*WHAT TO PRODUCE*
Every line from the one with "Where should I click to: Click" through the end of the entries below should be written out exactly; the pictures should not.

*** Opening of EXCERPTED RECORDS ***

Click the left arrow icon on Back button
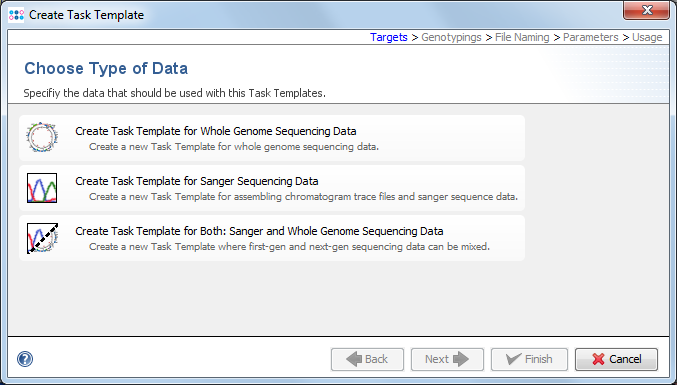This screenshot has width=677, height=385. tap(354, 359)
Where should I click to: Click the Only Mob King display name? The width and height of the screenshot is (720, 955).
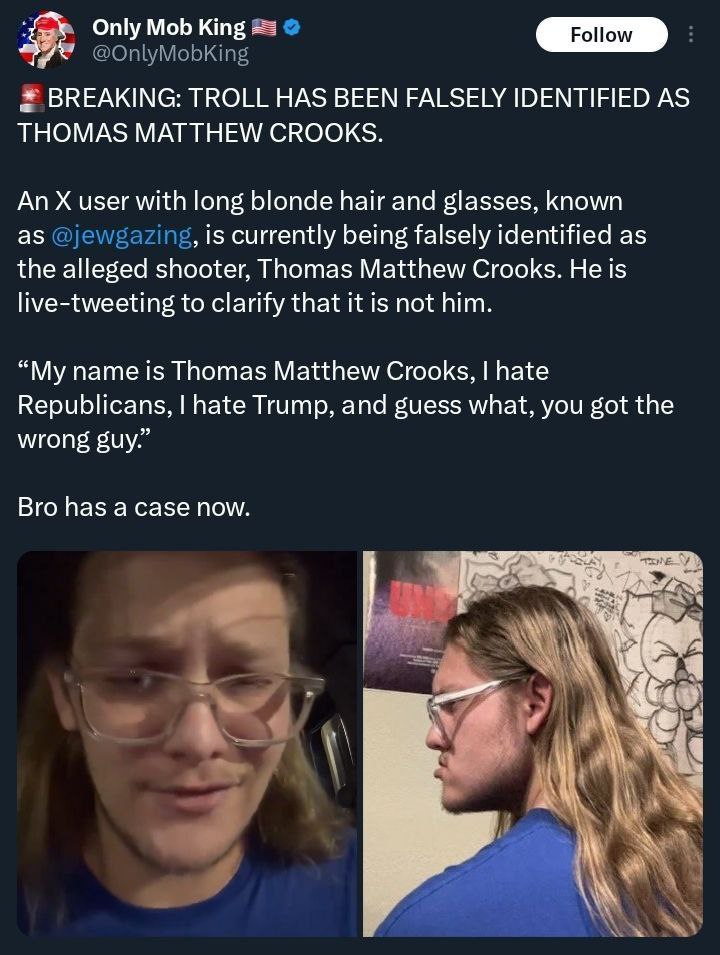click(x=169, y=27)
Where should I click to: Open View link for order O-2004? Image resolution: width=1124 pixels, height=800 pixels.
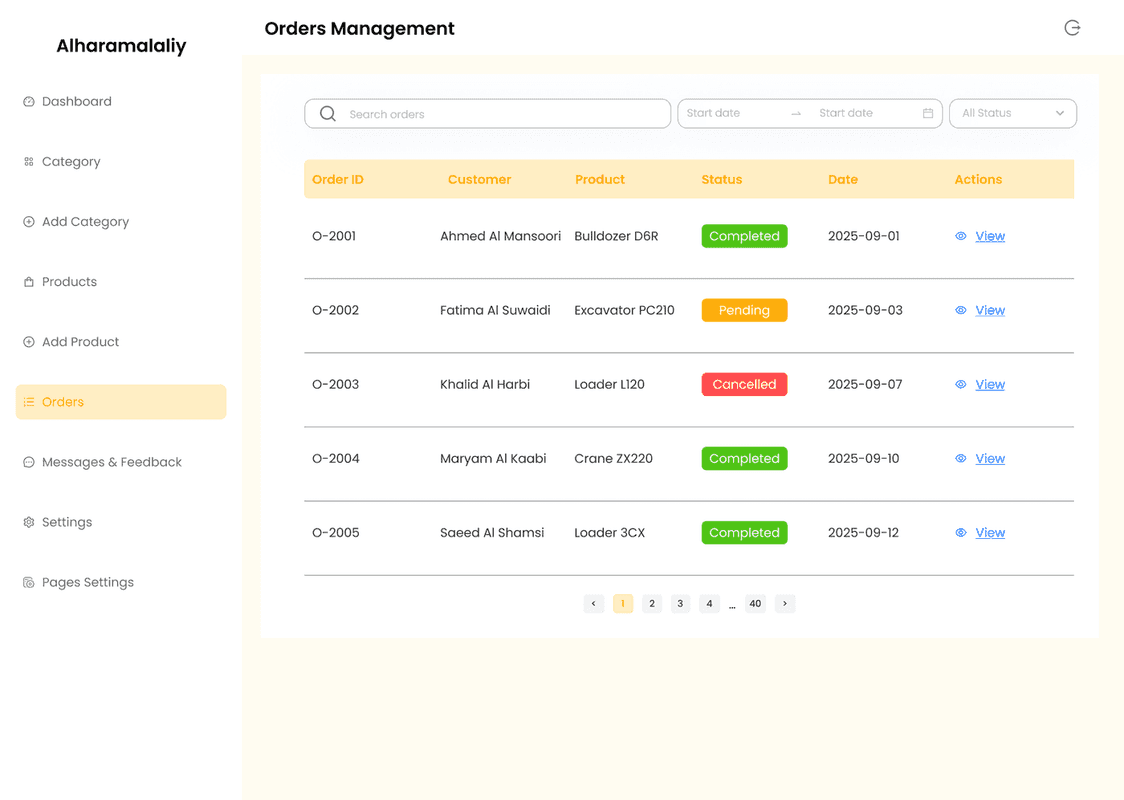990,459
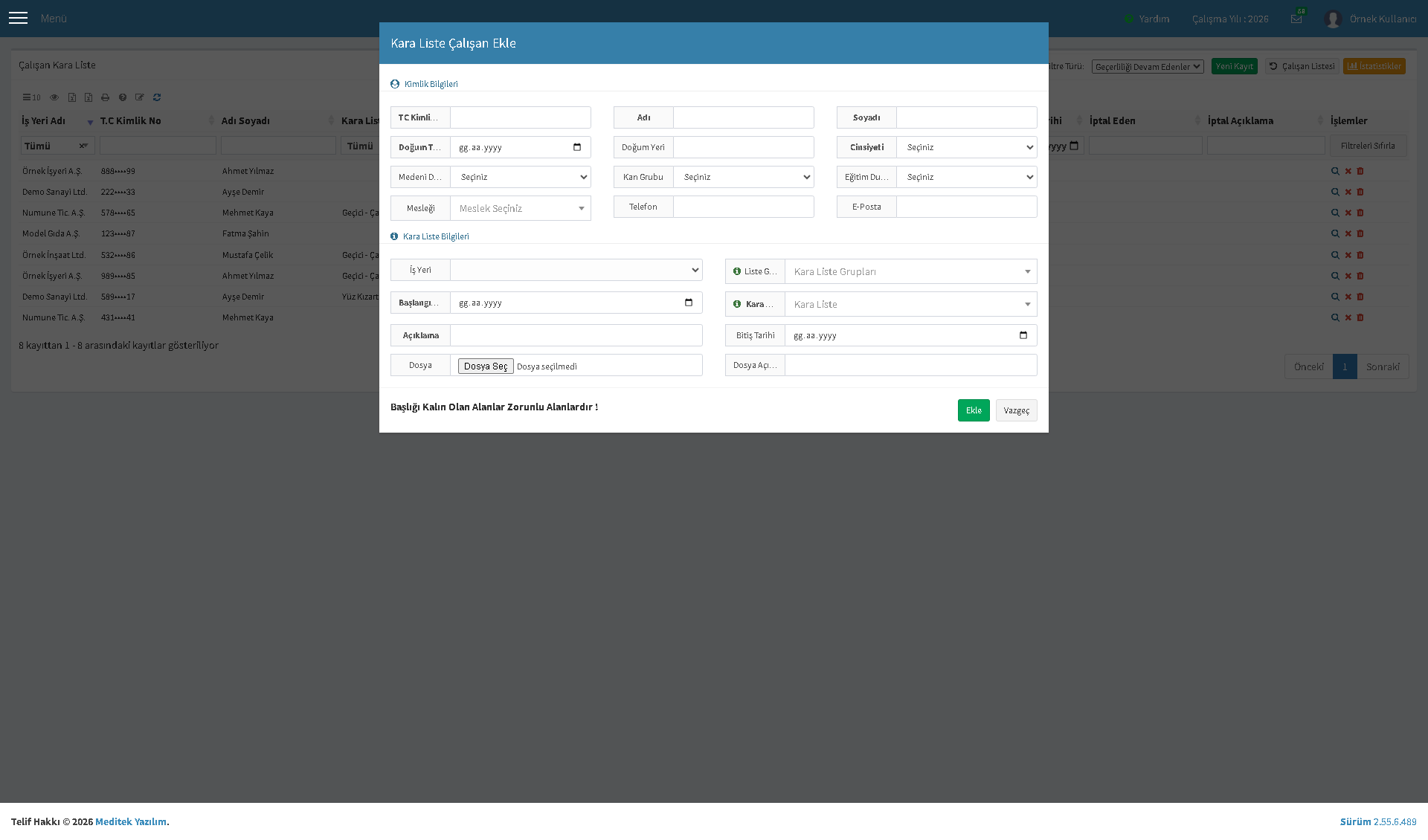Viewport: 1428px width, 840px height.
Task: Click the info icon beside Liste Grubu
Action: point(737,271)
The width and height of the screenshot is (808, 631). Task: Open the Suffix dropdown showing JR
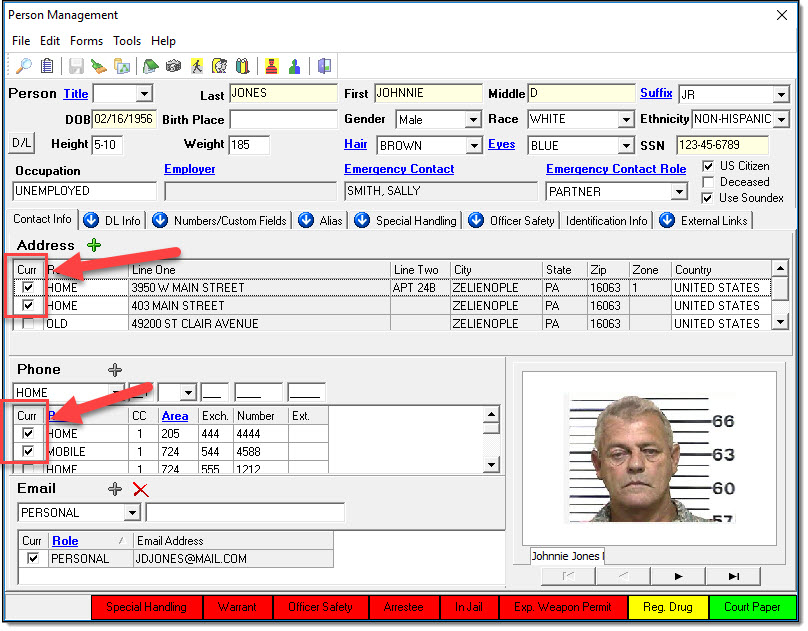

*** Close of EXCERPTED RECORDS ***

*TASK RESPONSE*
Where should I click to: Click the Only Mob King display name? The width and height of the screenshot is (720, 955).
click(x=169, y=27)
Where should I click to: Open View link for order O-2004? Image resolution: width=1124 pixels, height=800 pixels.
990,459
Viewport: 1428px width, 840px height.
Task: Click the info icon beside Liste Grubu
Action: point(737,271)
The width and height of the screenshot is (808, 631). Task: Open the Suffix dropdown showing JR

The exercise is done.